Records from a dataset

::::

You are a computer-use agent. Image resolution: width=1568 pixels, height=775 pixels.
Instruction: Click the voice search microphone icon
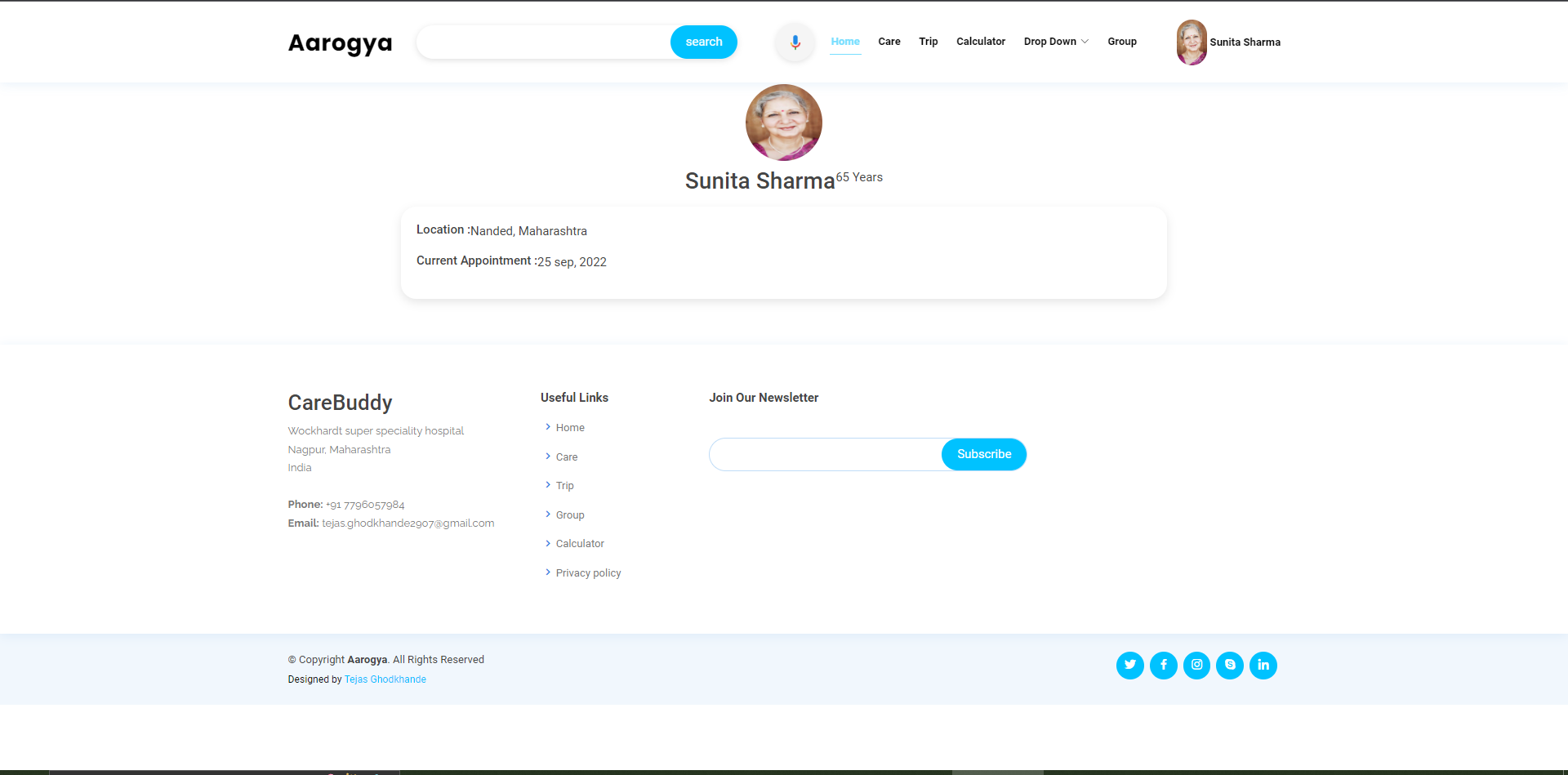(x=793, y=42)
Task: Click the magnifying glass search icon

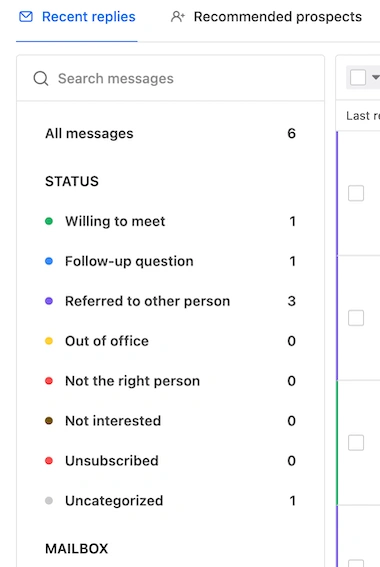Action: 40,78
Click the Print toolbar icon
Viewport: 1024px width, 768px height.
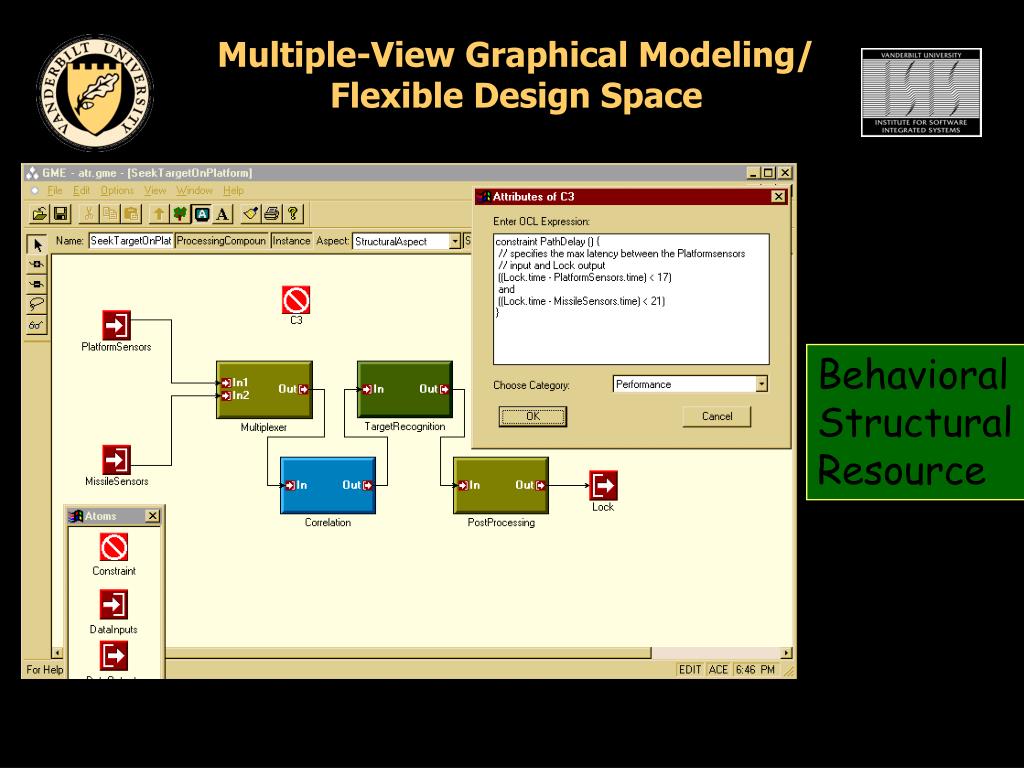pos(272,214)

::::

» CHALLENGE
Can you rewrite the material from its start through the line containing "Action: 40,78", inclusive, changing "icon" to "button" and keeping everything else the same? Omit the pictures.

» FULL RESPONSE
You are a computer-use agent. Image resolution: width=1568 pixels, height=775 pixels.
Instruction: Click the voice search microphone button
(x=793, y=42)
Task: Click the magnifying glass search button

Action: 40,78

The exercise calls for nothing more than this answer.